Data items

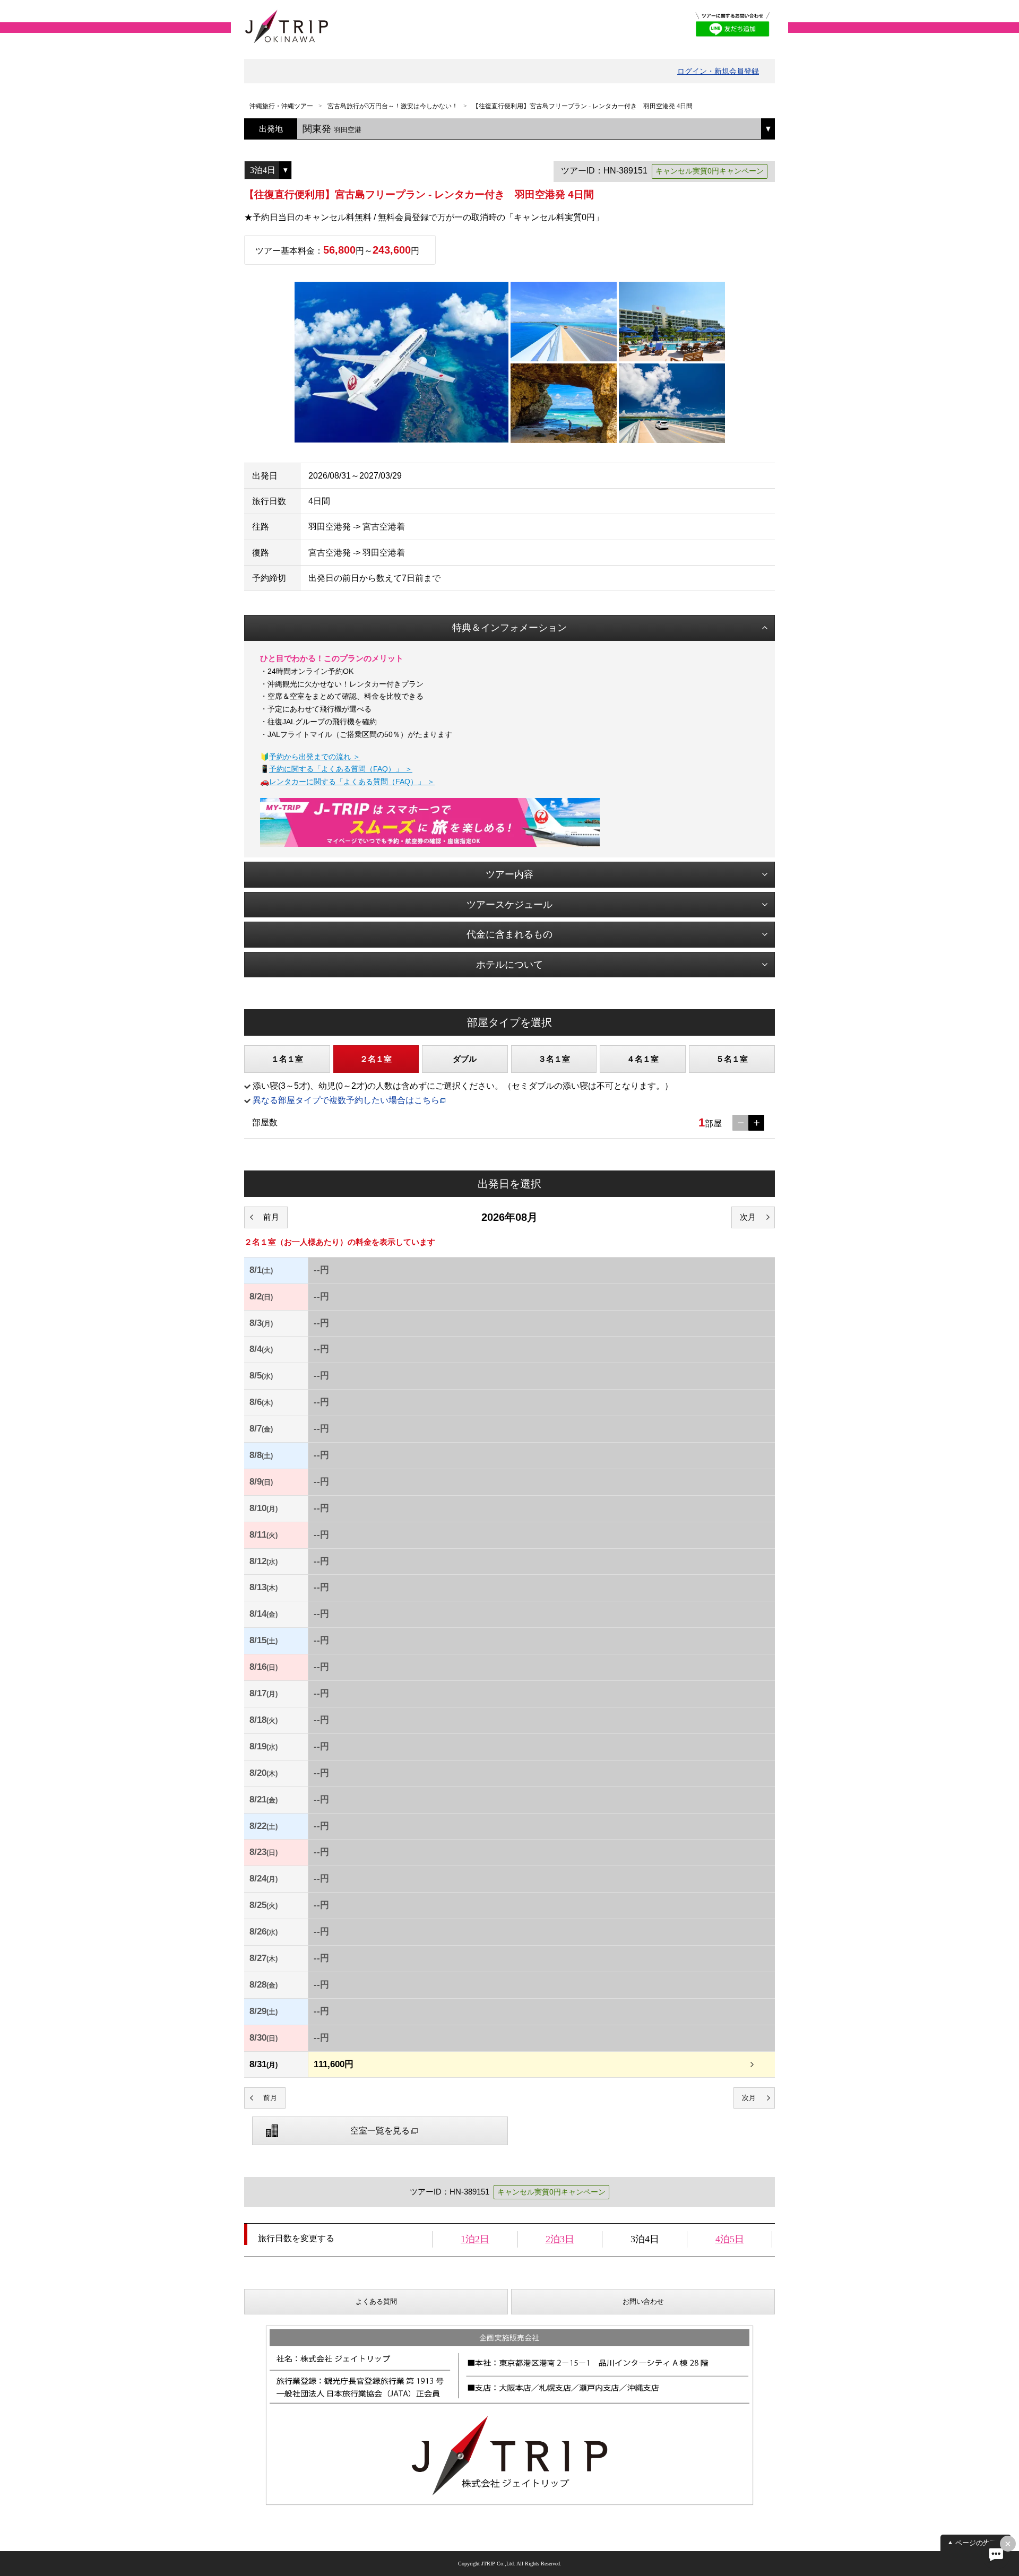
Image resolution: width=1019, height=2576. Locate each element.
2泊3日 (560, 2239)
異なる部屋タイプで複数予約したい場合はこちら (346, 1100)
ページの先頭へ (979, 2543)
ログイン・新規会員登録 (718, 71)
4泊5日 (729, 2239)
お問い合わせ (643, 2301)
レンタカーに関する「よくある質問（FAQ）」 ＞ (352, 781)
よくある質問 (376, 2301)
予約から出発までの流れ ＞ (314, 756)
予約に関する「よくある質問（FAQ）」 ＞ (340, 769)
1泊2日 (475, 2239)
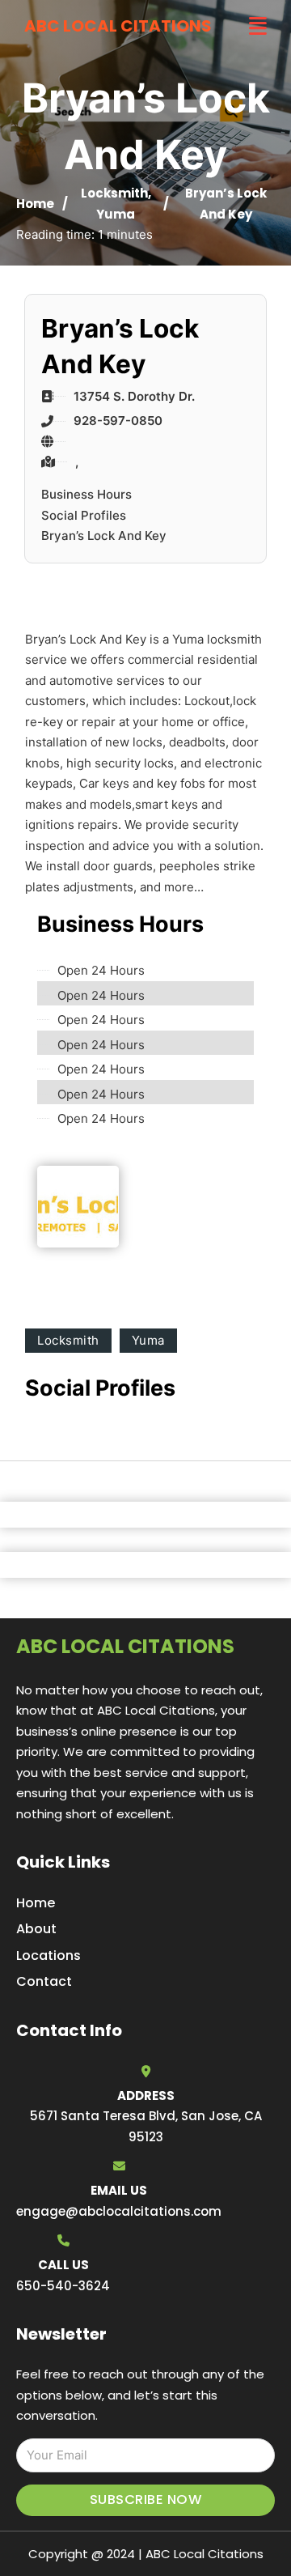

— THE PROBLEM —
Line by line, retype the records above exactly, minus the images.

— SOLUTION FOR THIS TASK —
Image resolution: width=1019, height=2576. Locate each element.
2泊3日 (560, 2239)
異なる部屋タイプで複数予約したい場合はこちら (346, 1100)
ページの先頭へ (979, 2543)
ログイン・新規会員登録 (718, 71)
4泊5日 (729, 2239)
お問い合わせ (643, 2301)
レンタカーに関する「よくある質問（FAQ）」 ＞ (352, 781)
よくある質問 (376, 2301)
予約から出発までの流れ ＞ (314, 756)
予約に関する「よくある質問（FAQ）」 ＞ (340, 769)
1泊2日 (475, 2239)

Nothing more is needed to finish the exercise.